Figure 3.

(A) Kinetics of the absorbance changes at 390 nm (left y-axis) during the reaction of Mn^IV/Fe^III–β₂ with HU in the presence of α₂, CDP, and ATP at ambient temperature (22 ± 2) °C and relative intensities of the EPR signal characteristic of the homogeneous Mn^III/Fe^III–β₂ state (right y-axis). The reaction was carried out by mixing a solution containing 400 µM β monomer (0.75 equiv Mn^IV/Fe^III), 800 µM α monomer, 20 mM DTT, and 2 mM ATP with an equal volume of reaction buffer containing 8 mM CDP and HU at a concentration giving the values of [HU] listed in the figure (after mixing). Solid lines overlaid are fits of the data to equation 1 with two exponential phases.

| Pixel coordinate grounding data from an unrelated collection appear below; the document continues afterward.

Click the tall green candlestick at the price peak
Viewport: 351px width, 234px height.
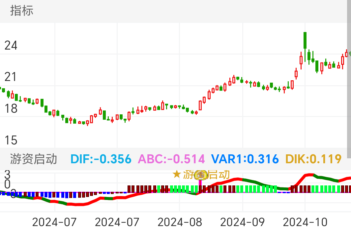coord(305,40)
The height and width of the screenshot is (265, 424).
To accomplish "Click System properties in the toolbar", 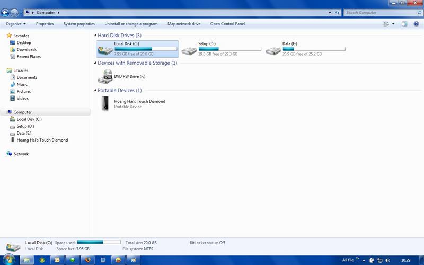I will [79, 24].
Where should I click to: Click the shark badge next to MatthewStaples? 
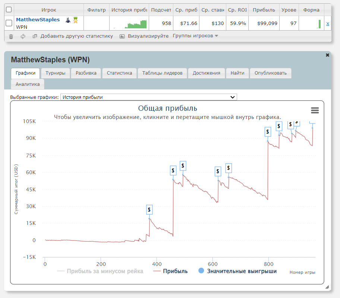(68, 20)
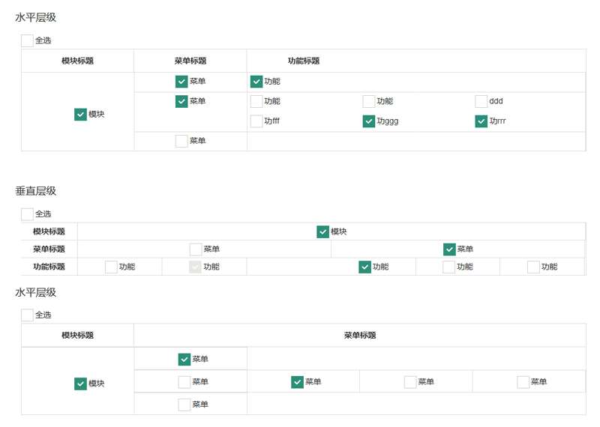Uncheck 模块 in the 垂直层级 table

point(323,232)
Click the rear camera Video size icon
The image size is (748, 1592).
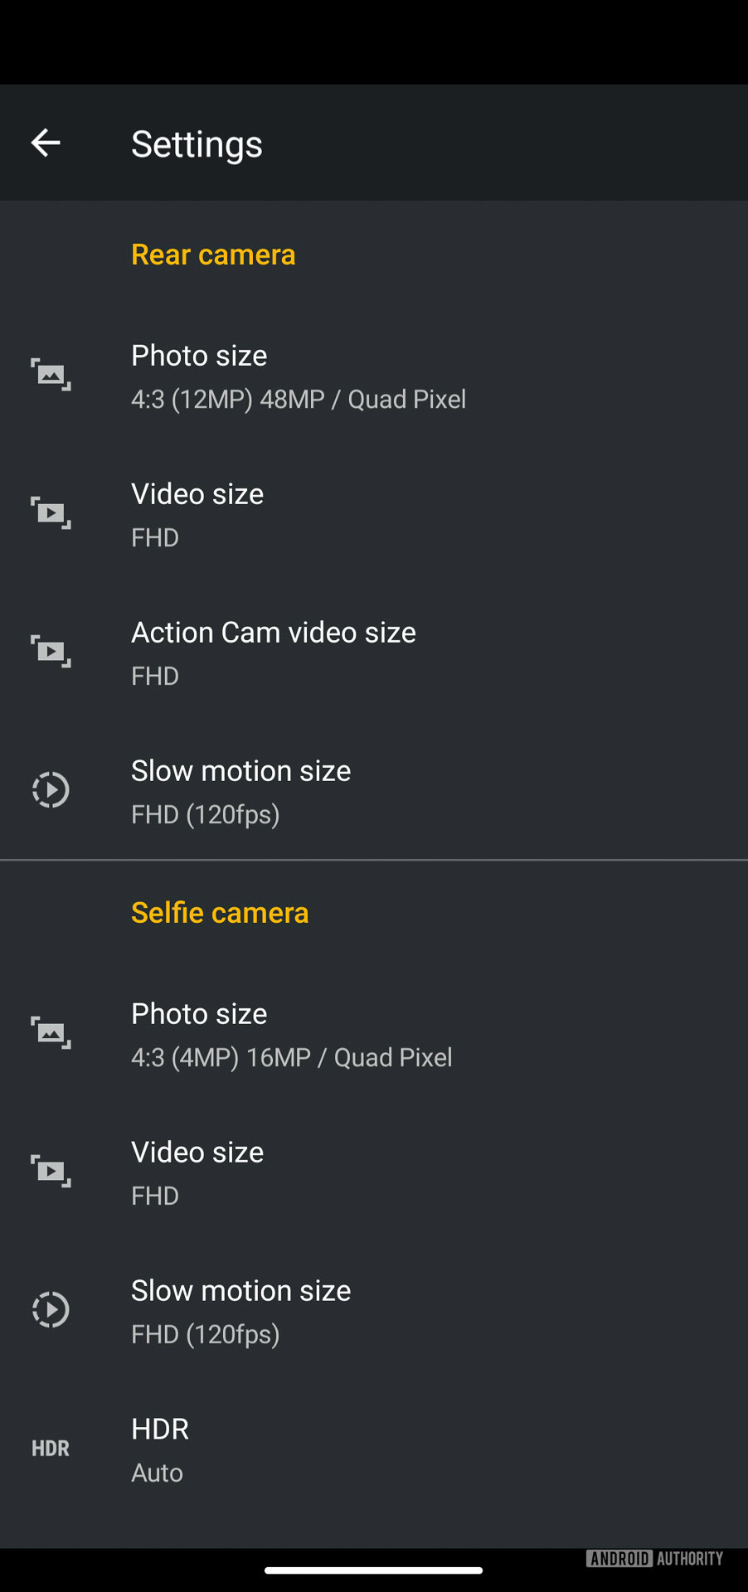coord(51,513)
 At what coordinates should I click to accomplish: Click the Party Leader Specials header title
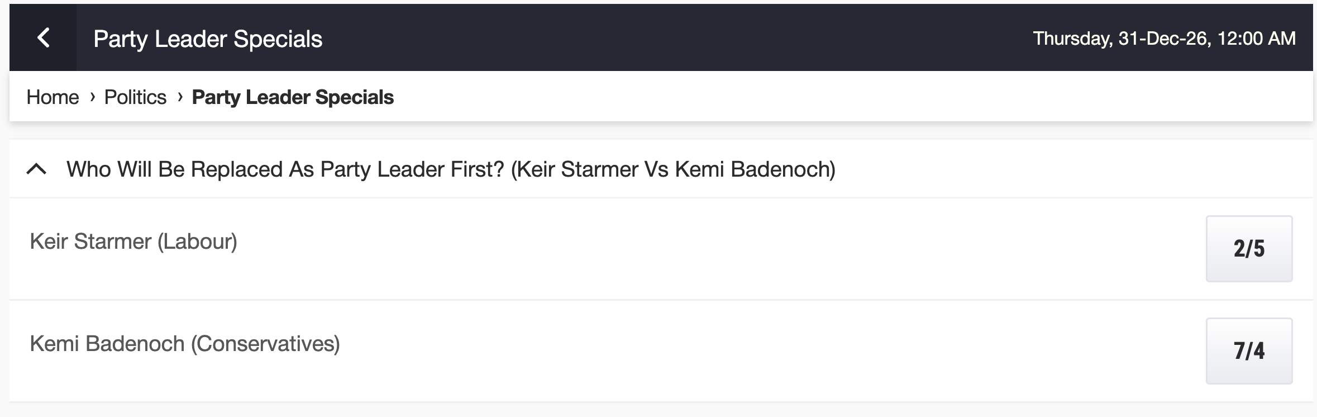point(208,39)
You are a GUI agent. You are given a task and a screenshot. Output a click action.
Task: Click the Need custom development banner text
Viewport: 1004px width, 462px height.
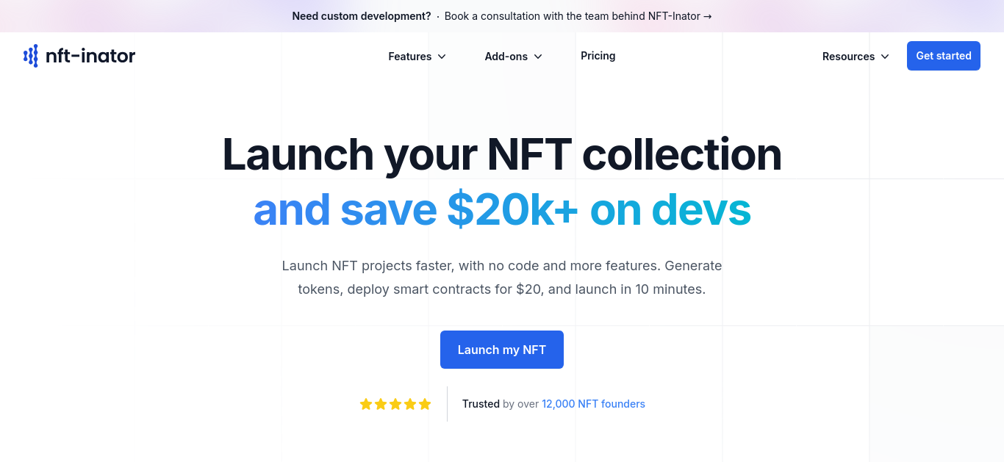pyautogui.click(x=362, y=16)
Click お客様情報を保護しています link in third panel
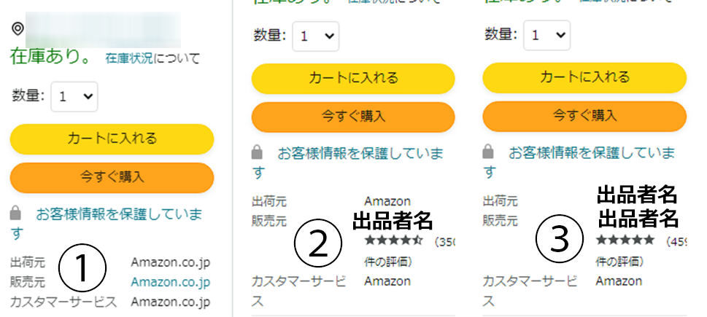 point(579,163)
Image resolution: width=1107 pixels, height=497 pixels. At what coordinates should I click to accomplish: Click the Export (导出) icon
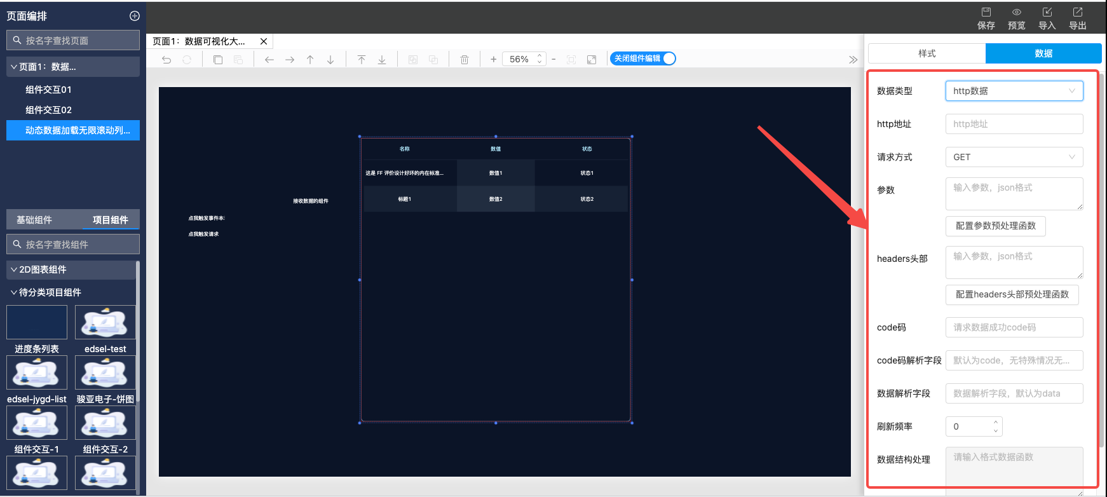click(1077, 18)
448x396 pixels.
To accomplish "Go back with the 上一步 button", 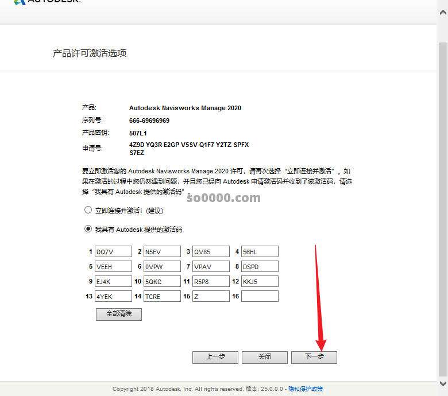I will click(x=215, y=357).
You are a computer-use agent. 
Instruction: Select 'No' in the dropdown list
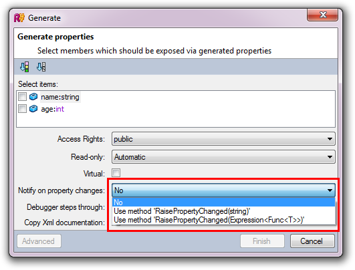click(223, 203)
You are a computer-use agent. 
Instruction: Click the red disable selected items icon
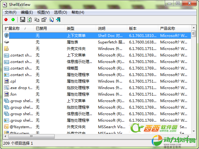(6, 20)
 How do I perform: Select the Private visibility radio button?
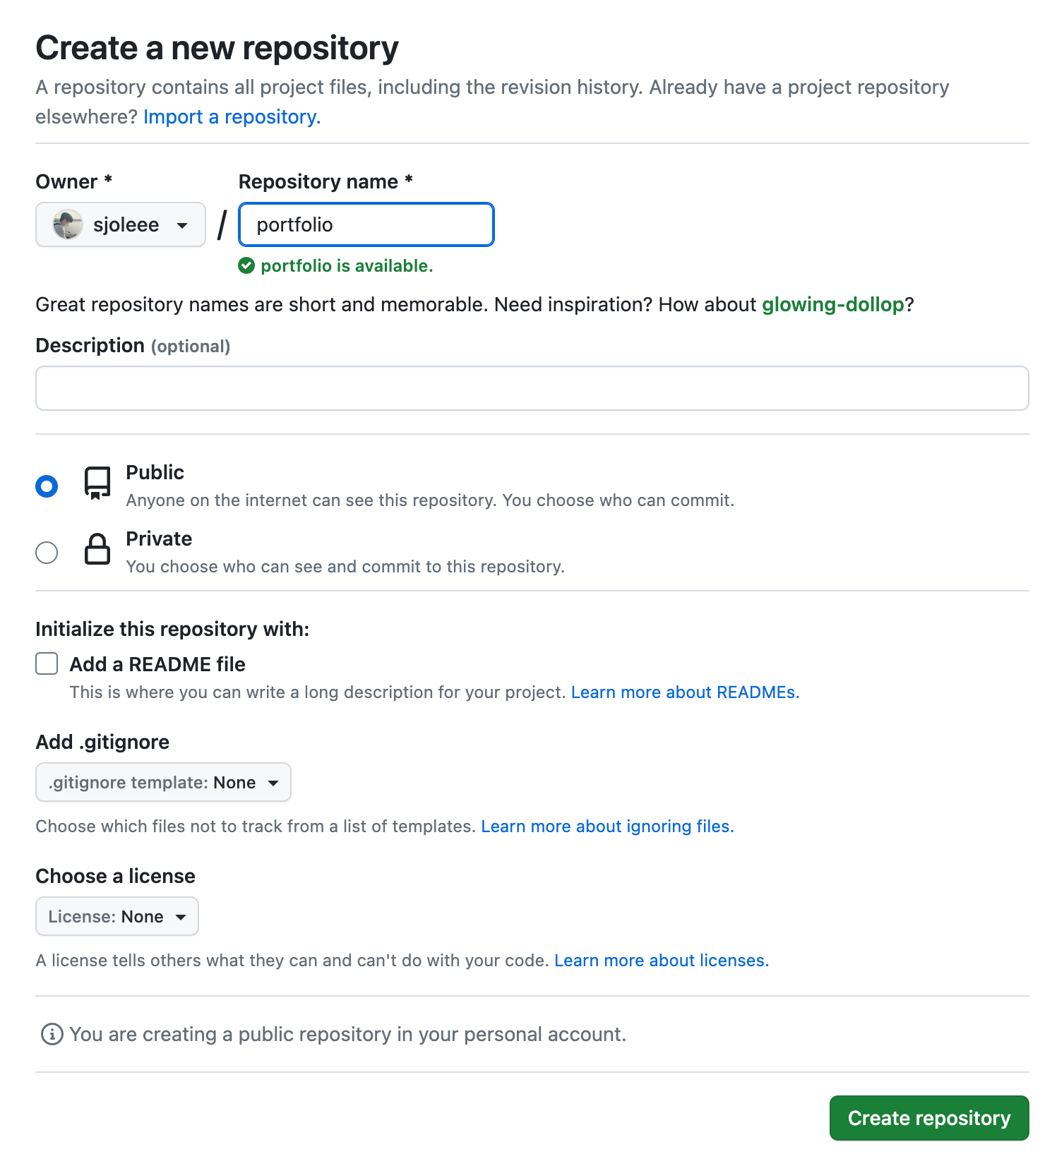tap(46, 553)
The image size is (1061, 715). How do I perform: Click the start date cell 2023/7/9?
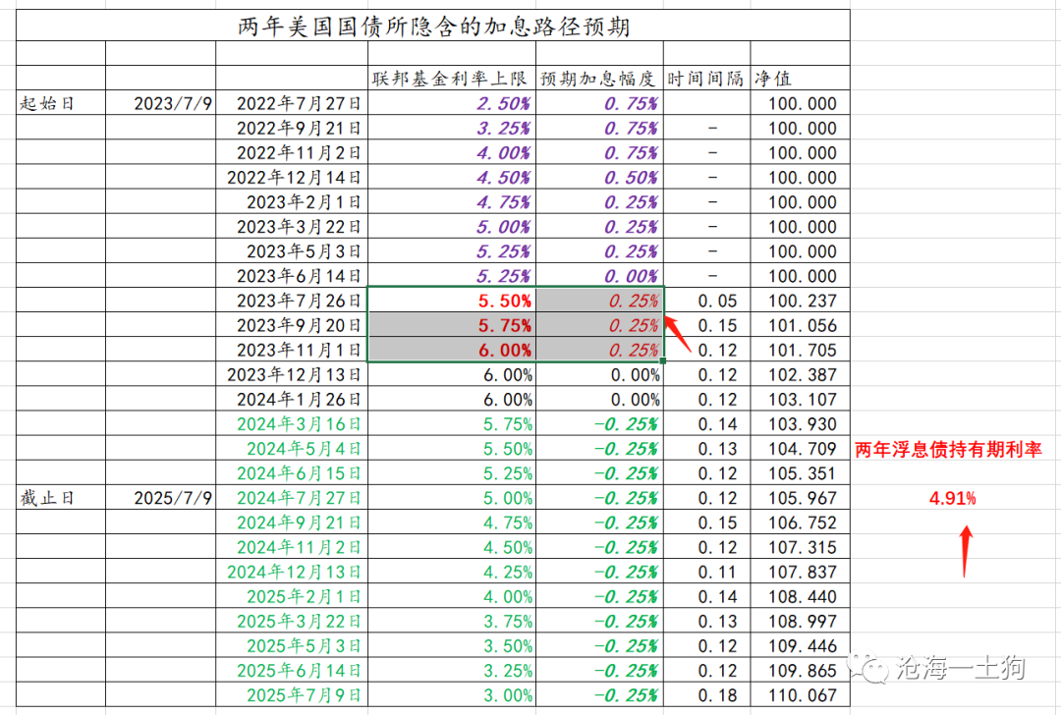[160, 103]
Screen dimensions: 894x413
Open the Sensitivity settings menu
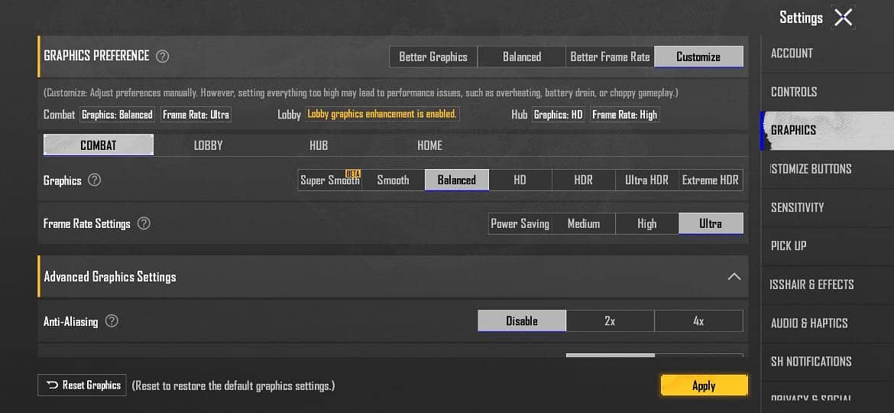click(x=797, y=207)
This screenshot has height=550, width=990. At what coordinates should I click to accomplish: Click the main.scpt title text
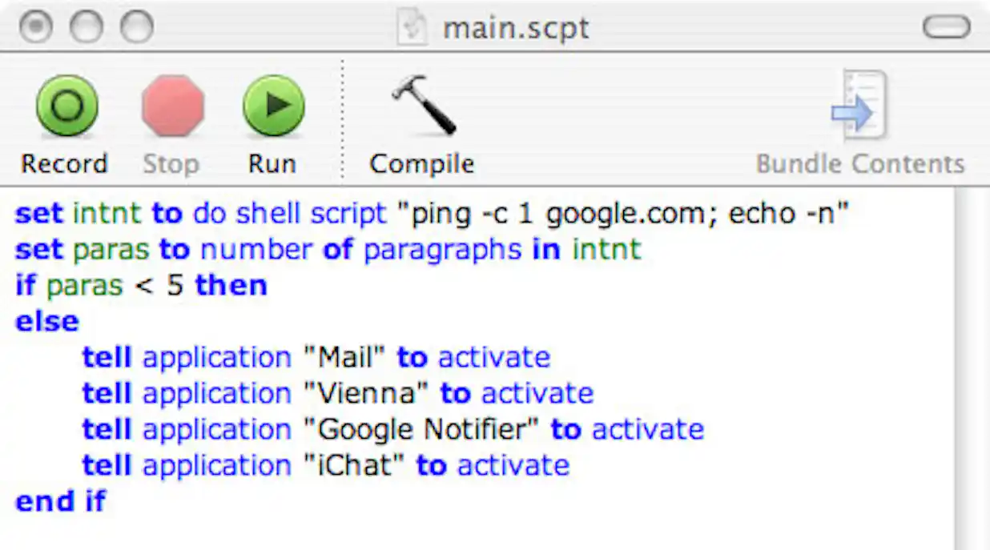point(517,27)
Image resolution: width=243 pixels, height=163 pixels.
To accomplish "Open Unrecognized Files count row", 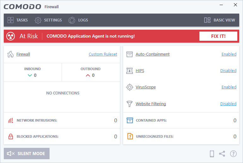I will [x=181, y=136].
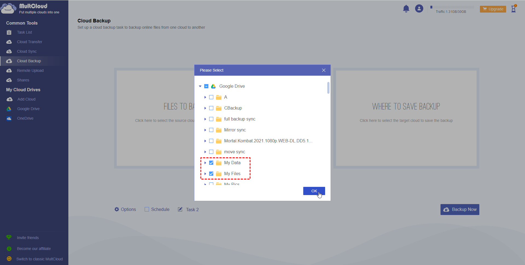Click the task name edit pencil icon
The height and width of the screenshot is (265, 525).
click(180, 209)
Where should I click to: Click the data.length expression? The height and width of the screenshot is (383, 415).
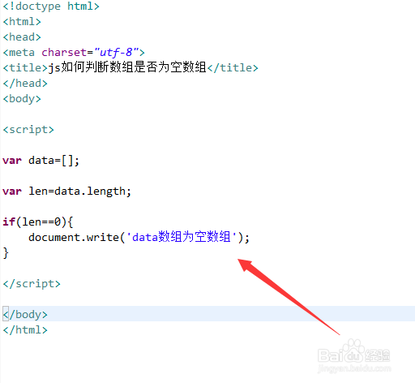pos(90,191)
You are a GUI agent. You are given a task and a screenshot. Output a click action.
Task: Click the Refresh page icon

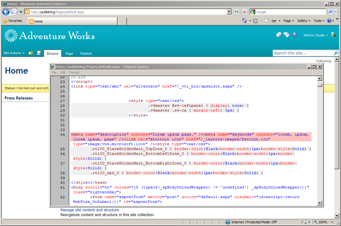click(236, 12)
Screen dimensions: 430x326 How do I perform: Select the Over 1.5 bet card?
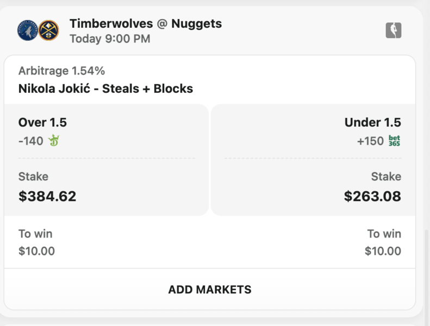tap(107, 160)

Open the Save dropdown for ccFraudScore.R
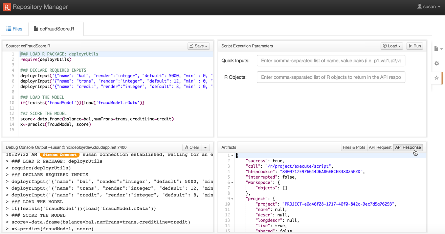click(x=198, y=46)
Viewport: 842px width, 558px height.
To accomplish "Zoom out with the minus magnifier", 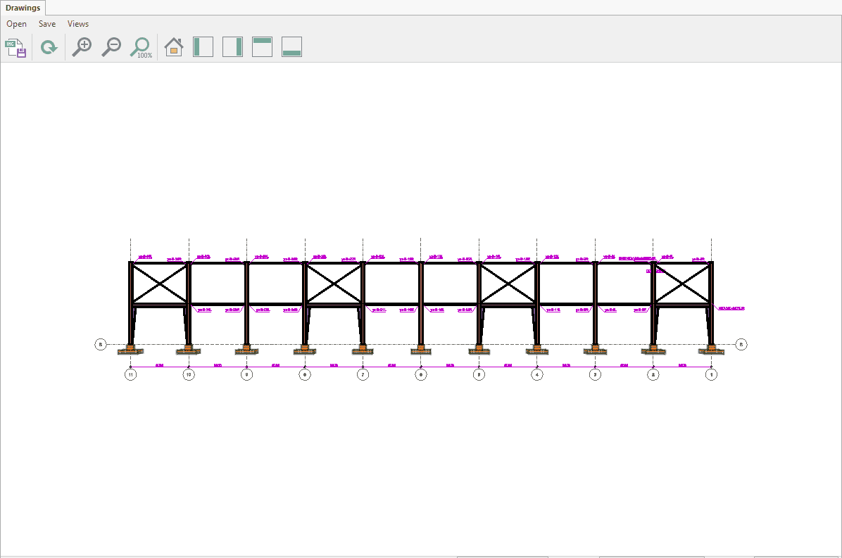I will 111,47.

The black solid squares are the EPR signal intensities extracted from the spectra shown in Figure S1. The solid line is the fit according of a single exponential phase to the data, which gives a rate constant of (0.10 ± 0.03) s⁻¹. (B) Kinetics of the reaction of Mn^IV/Fe^III–β₂ with HU. The reaction was initiated in the same fashion above but in the absence of α₂, CDP, ATP and DTT. (C) Dependence of the apparent first-order rate constants for the reactions on the concentration of HU. k_{1, obs} plotted in black solid circles was extracted from the fast phase in A and the overlaid solid line is the hyperbolic fit to the data, which gives a limiting reduction rate constant (asymptote of hyperbolic fit) of (0.7 ± 0.1) s⁻¹. k_{2, obs} plotted in red solid squares was extracted from the reactions in B. The linear fitting gives the second-order rate constant (slope) of (9.0 ± 2.0) × 10⁻³ M⁻¹s⁻¹.